## Task
Only one stretch of the data below should be repeated: the lines from the line containing "Screen dimensions: 610x374" through the line containing "Task: Click the $960.00 running total", inclusive, exactly as they are.

## Records supplied
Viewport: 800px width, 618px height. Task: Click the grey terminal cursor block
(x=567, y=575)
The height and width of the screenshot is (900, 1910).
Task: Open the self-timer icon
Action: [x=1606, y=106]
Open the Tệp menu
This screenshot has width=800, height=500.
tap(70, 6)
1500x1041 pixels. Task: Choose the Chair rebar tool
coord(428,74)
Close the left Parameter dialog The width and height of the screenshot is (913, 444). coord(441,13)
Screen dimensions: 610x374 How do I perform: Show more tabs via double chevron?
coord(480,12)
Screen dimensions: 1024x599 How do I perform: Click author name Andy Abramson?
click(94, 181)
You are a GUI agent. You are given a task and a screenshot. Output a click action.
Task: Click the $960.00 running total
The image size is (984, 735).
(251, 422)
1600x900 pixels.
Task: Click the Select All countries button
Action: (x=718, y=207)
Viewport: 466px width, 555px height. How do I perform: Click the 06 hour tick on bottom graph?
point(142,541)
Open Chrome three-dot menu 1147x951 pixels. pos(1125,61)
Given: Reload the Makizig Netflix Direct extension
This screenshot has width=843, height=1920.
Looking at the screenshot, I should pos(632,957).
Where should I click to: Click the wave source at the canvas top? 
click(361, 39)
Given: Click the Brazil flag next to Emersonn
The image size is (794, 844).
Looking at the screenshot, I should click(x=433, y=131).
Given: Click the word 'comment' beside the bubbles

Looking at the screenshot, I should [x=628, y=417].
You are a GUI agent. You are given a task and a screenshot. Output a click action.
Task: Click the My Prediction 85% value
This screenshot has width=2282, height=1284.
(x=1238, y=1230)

## Answer
Screen dimensions: 610x374 How do I perform: Show more tabs via double chevron?
coord(480,12)
Screen dimensions: 1024x599 How do I perform: Click author name Andy Abramson?
click(94, 181)
You are a GUI agent. You are given a task and a screenshot. Output a click action.
Task: Click the $960.00 running total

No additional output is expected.